A diferencia de lo ocurrido con Carta de una desconocida, cuyas ocho adaptaciones cinematográficas aparecen coronadas por la obra maestra que dirigió Max Ophüls en 1948, La impaciencia del corazón, la novela más extensa de Stefan Zweig, ha tenido escasa fortuna en su traslación a la gran pantalla.
En 1946, el cineasta británico Maurice Elvey vio amenazada su prolífica carrera cuando Beware of Pity, su fiel adaptación del texto de Zweig, fue vilipendiada por la crítica e ignorada por el público; mientras que Wes Anderson apenas aprovechó la primera página de La impaciencia… para abrir El Gran Hotel Budapest (2014).
Decidido a corregir esta deuda histórica del cine para con la novela de 1939, el danés Bille August acomete su adaptación de La impaciencia… con ánimo reverencial, lo que da como resultado un filme de corte académico que no renuncia a ninguno de los quiebros narrativos que arremolinaban la fatalista fábula moral de Zweig.
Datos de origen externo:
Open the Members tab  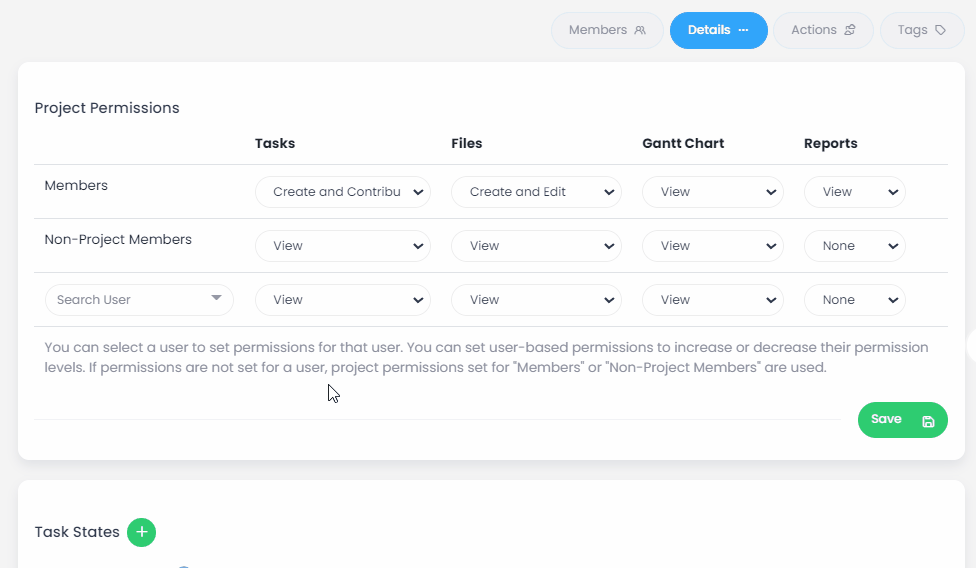click(x=607, y=30)
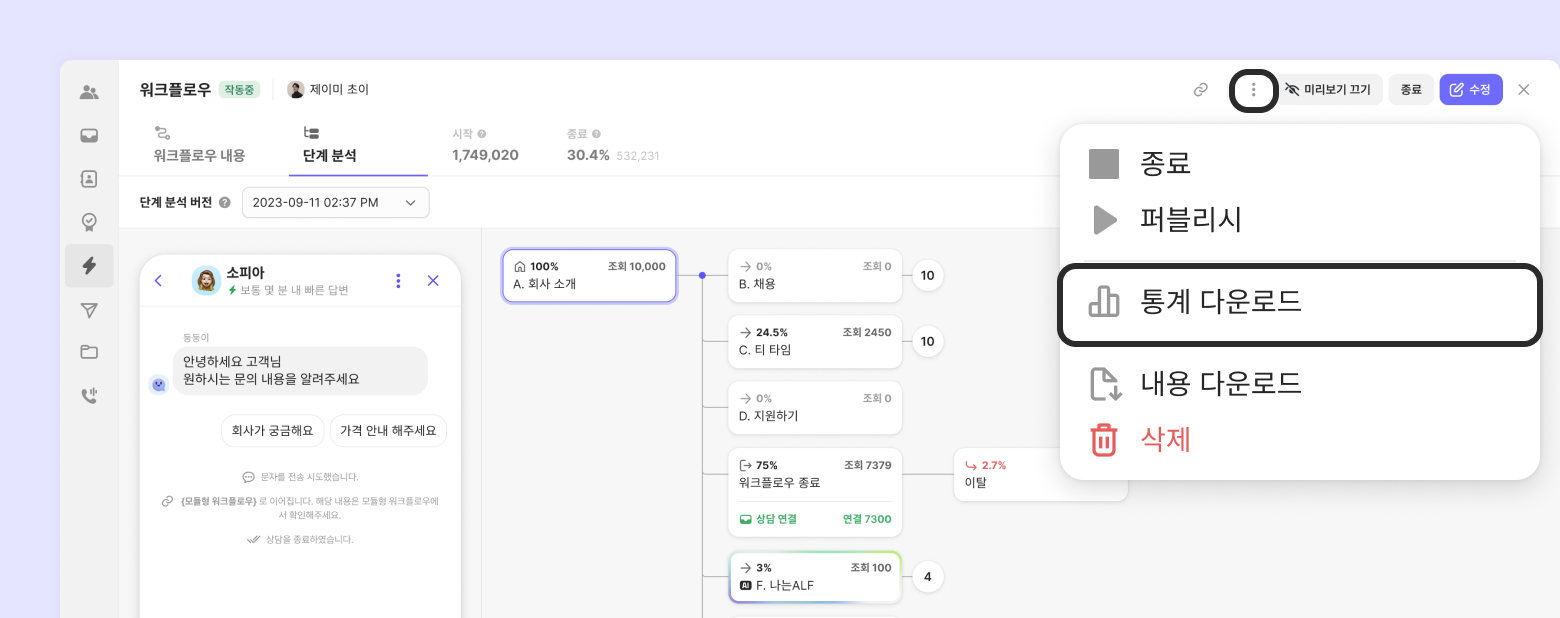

Está todo ahí, debidamente sintetizado por August y su coguionista Greg Latter, quienes siguen al pie de la letra la historia de un disciplinado oficial de caballería que, en los albores de la Primera Guerra Mundial, ve su existencia turbada por el encuentro con la hija parapléjica de un poderoso barón.
Pese a que los escenarios húngaros de la novela son sustituidos por la campiña danesa, la película conserva intacto el drama del subteniente Anton Abildgaard (Hofmiller en el original), que va cavando su propia tumba sentimental al tejer una tupida red de mentiras piadosas, miedo al qué dirán, decisiones bienintencionadas y evidentes muestras de cobardía.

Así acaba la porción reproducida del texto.